What is needed: Beginning with the line that holds "The image size is (389, 307)." and ending with the last line of the entries below, copy every line exactly and nothing else, with the pictures left out.

(Stored items)

- Opening Delimiter -

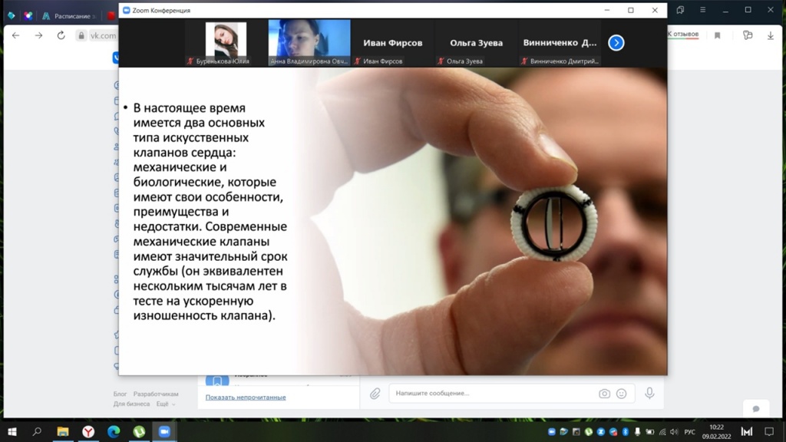Toggle Bluetooth from the system tray

[625, 432]
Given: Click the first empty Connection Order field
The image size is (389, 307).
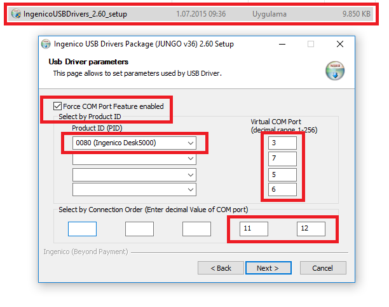Looking at the screenshot, I should click(82, 229).

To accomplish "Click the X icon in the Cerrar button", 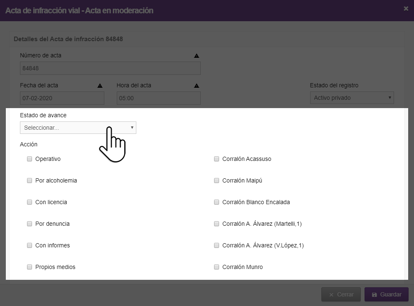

- Closing Delimiter -

Your solution:
The image size is (389, 307).
Looking at the screenshot, I should click(82, 229).

To accomplish "Click the X icon in the Cerrar button", 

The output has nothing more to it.